--- START ---
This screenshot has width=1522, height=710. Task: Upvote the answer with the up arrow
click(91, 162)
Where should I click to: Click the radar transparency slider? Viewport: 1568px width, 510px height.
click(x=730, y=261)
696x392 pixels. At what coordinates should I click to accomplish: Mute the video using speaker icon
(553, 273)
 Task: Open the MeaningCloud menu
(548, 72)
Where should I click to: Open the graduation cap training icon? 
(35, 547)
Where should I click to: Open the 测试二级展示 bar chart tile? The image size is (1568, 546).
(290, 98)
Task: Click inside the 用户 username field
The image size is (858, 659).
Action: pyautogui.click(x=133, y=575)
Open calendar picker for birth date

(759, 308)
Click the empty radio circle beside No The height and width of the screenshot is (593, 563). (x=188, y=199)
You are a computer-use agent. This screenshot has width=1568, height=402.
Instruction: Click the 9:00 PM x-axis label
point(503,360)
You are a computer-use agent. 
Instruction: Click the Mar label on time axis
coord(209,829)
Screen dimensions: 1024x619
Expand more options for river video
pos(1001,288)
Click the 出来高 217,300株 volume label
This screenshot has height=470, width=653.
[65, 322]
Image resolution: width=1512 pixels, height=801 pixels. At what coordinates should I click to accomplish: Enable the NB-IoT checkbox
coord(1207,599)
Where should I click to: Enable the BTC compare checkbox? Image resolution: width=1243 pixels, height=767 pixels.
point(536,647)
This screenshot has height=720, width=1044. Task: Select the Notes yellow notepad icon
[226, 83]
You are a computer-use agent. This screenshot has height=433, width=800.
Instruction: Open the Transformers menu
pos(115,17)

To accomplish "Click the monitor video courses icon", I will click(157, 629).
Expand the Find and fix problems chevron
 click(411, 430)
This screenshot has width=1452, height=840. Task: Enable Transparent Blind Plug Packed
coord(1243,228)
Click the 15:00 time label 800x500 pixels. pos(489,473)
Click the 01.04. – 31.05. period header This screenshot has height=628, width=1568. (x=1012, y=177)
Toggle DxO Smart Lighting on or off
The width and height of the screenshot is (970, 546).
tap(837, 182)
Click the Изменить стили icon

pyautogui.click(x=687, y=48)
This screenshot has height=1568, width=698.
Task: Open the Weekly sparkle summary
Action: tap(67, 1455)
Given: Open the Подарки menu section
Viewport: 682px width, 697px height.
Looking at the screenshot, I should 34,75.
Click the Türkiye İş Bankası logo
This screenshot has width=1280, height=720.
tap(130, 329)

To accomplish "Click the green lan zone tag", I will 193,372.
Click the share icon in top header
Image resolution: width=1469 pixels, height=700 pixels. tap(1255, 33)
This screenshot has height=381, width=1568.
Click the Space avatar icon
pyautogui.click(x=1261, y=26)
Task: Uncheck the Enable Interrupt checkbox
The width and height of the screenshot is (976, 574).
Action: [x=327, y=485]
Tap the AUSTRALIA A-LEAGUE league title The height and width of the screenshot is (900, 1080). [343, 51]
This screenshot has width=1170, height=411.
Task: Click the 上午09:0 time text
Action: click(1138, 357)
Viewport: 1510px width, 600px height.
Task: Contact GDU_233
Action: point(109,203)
--- END ---
• **Work request**: Would you output the full listing exactly as it stands?

• **Answer to the exercise**:
This screenshot has width=1522, height=710. Task: Upvote the answer with the up arrow
click(91, 162)
Where should I click to: Click the radar transparency slider? Viewport: 1568px width, 510px height.
click(x=730, y=261)
696x392 pixels. At what coordinates should I click to accomplish: Mute the video using speaker icon
(553, 273)
 Task: Open the MeaningCloud menu
(548, 72)
Where should I click to: Open the graduation cap training icon? 
(35, 547)
Where should I click to: Open the 测试二级展示 bar chart tile? The image size is (1568, 546).
(290, 98)
Task: Click inside the 用户 username field
The image size is (858, 659).
Action: pyautogui.click(x=133, y=575)
Open calendar picker for birth date

(759, 308)
Click the empty radio circle beside No The height and width of the screenshot is (593, 563). (x=188, y=199)
You are a computer-use agent. This screenshot has width=1568, height=402.
Instruction: Click the 9:00 PM x-axis label
point(503,360)
You are a computer-use agent. 
Instruction: Click the Mar label on time axis
coord(209,829)
Screen dimensions: 1024x619
Expand more options for river video
pos(1001,288)
Click the 出来高 217,300株 volume label
This screenshot has height=470, width=653.
[65, 322]
Image resolution: width=1512 pixels, height=801 pixels. At what coordinates should I click to accomplish: Enable the NB-IoT checkbox
coord(1207,599)
Where should I click to: Enable the BTC compare checkbox? Image resolution: width=1243 pixels, height=767 pixels.
point(536,647)
This screenshot has height=720, width=1044. Task: Select the Notes yellow notepad icon
[226, 83]
You are a computer-use agent. This screenshot has height=433, width=800.
Instruction: Open the Transformers menu
pos(115,17)

To accomplish "Click the monitor video courses icon", I will click(157, 629).
Expand the Find and fix problems chevron
 click(411, 430)
This screenshot has width=1452, height=840. Task: Enable Transparent Blind Plug Packed
coord(1243,228)
Click the 15:00 time label 800x500 pixels. pos(489,473)
Click the 01.04. – 31.05. period header This screenshot has height=628, width=1568. (x=1012, y=177)
Toggle DxO Smart Lighting on or off
The width and height of the screenshot is (970, 546).
tap(837, 182)
Click the Изменить стили icon

pyautogui.click(x=687, y=48)
This screenshot has height=1568, width=698.
Task: Open the Weekly sparkle summary
Action: tap(67, 1455)
Given: Open the Подарки menu section
Viewport: 682px width, 697px height.
Looking at the screenshot, I should 34,75.
Click the Türkiye İş Bankası logo
This screenshot has width=1280, height=720.
tap(130, 329)

To accomplish "Click the green lan zone tag", I will 193,372.
Click the share icon in top header
Image resolution: width=1469 pixels, height=700 pixels. tap(1255, 33)
This screenshot has height=381, width=1568.
Click the Space avatar icon
pyautogui.click(x=1261, y=26)
Task: Uncheck the Enable Interrupt checkbox
The width and height of the screenshot is (976, 574).
Action: [x=327, y=485]
Tap the AUSTRALIA A-LEAGUE league title The height and width of the screenshot is (900, 1080). [343, 51]
This screenshot has width=1170, height=411.
Task: Click the 上午09:0 time text
Action: click(1138, 357)
Viewport: 1510px width, 600px height.
Task: Contact GDU_233
Action: point(109,203)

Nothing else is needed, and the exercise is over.